A double-flight staircase from the 18th century with two large stone lion statues at the top leads to another level, 6 m lower, where the Anduz Vases Terrace is located. Their planting is determined mainly by yews cut into shape and Chinese lagerstromias of the "Summer Evening" variety. Holy herbs and rosemary reinforce the Mediterranean impression of this garden.

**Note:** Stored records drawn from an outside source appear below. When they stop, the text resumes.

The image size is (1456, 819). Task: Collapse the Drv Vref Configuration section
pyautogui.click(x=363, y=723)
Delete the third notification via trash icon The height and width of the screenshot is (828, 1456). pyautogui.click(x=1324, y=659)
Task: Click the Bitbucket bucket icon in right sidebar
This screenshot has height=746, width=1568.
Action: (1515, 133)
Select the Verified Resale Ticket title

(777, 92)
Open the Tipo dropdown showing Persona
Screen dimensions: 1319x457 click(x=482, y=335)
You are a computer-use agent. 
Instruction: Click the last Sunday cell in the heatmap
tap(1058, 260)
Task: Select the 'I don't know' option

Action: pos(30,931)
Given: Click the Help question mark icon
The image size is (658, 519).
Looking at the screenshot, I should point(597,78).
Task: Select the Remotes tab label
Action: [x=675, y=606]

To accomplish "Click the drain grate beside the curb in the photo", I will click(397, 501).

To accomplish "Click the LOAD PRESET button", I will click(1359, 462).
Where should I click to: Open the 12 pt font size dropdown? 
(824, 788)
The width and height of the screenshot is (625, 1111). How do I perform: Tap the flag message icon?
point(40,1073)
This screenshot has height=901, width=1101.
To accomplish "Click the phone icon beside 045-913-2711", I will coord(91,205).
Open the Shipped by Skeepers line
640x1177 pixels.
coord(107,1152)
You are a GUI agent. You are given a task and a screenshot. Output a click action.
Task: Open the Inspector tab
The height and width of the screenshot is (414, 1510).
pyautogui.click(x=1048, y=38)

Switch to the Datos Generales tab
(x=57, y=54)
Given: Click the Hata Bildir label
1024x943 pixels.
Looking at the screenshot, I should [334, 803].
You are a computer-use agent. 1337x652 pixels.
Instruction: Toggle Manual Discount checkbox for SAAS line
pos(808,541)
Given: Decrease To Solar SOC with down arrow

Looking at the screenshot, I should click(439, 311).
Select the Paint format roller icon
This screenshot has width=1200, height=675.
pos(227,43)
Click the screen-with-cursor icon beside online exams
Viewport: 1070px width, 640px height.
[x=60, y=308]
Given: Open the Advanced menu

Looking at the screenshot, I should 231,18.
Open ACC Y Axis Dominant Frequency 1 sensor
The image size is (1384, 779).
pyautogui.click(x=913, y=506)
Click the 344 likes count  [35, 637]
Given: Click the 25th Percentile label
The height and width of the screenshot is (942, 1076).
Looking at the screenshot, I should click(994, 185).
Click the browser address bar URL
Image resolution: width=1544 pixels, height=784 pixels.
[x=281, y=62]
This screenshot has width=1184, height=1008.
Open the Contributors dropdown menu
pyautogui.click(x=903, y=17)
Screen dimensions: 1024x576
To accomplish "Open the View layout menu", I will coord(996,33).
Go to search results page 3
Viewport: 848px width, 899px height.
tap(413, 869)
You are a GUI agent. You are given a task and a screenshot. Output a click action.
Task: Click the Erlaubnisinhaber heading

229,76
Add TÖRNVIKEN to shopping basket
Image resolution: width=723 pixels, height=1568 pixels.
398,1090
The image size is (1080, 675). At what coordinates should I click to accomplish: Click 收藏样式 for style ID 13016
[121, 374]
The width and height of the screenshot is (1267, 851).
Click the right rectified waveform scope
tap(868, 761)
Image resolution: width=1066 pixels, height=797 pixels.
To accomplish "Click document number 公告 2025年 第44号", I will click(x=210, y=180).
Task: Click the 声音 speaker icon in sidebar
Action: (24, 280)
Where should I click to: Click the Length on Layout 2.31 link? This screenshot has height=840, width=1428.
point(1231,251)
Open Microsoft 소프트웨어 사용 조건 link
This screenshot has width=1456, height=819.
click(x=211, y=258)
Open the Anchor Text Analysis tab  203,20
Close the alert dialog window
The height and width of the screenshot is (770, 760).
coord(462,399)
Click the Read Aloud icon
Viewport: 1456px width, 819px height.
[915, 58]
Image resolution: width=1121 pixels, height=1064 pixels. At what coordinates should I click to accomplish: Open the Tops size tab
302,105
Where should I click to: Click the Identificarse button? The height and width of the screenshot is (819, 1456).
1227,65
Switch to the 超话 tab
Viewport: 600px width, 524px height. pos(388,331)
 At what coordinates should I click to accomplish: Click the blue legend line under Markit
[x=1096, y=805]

Another staircase on the west side leads to the kitchen garden, which is located a little lower once again and covers an area of one hectare, where over 900 plants are cultivated, including old and almost forgotten species. It is laid out according to the classical principle of the 15th century and divided by two straight paths into four carrels surrounded by box hedges, which in turn are divided into four other parts. Plum and peach tree-lined paths intersect at the center of the garden, at a large water basin with a fountain. In addition to peaches and plums, the garden grows other types of fruit such as nectarines, nashi pears, apricots, figs, apples and pears. One of the planting quadrangles is reserved for plants with small fruits such as gooseberries, currants and raspberries. A special feature is a 100 m-long pergola overgrown with various pumpkin plants. In the kitchen garden, however, not only useful plants are cultivated; ornamental plants such as geraniums and sack flowers also grow on the eastern wall of this area. On the bounding west wall of the kitchen garden are two round towers with conical roofs, which today serve as storage facilities. In the past, they were the accommodations for gardeners and were also used as donkey stables.

==== Forest Park ====
North and west of the Petit Valmer is a 60-hectare forest park that has managed to preserve its 17th-century appearance. Its trees are mostly oaks and hornbeams, with chestnuts and wild cherries. Numerous straight forest paths, which radiate through the park, offer the possibility of a walk in the forest. At the crossing points, there are columns similar to those on the Upper Terrace of the château garden. Two old buildings have been preserved in the park: a small pavilion called "Vide-bouteille", with a folded tent roof, and a viewing platform called Belvedere, supported by three arches made of brick, which used to be used to observe the hunting activity in the forest.

==== Wine growing ====
Aymar de Saint-Venant and his son Jean cultivate 28 hectares of vines. Six hectares of this are within the walled château grounds. In doing so, they are continuing an old family tradition, since viticulture in the château domain is documented as early as 1888. As is generally the case in the Vouvray winegrowing region, the Chenin blanc grape variety is grown for a white wine of the AOC Vouvray and Grolleau for a rosé of the Touraine appellation.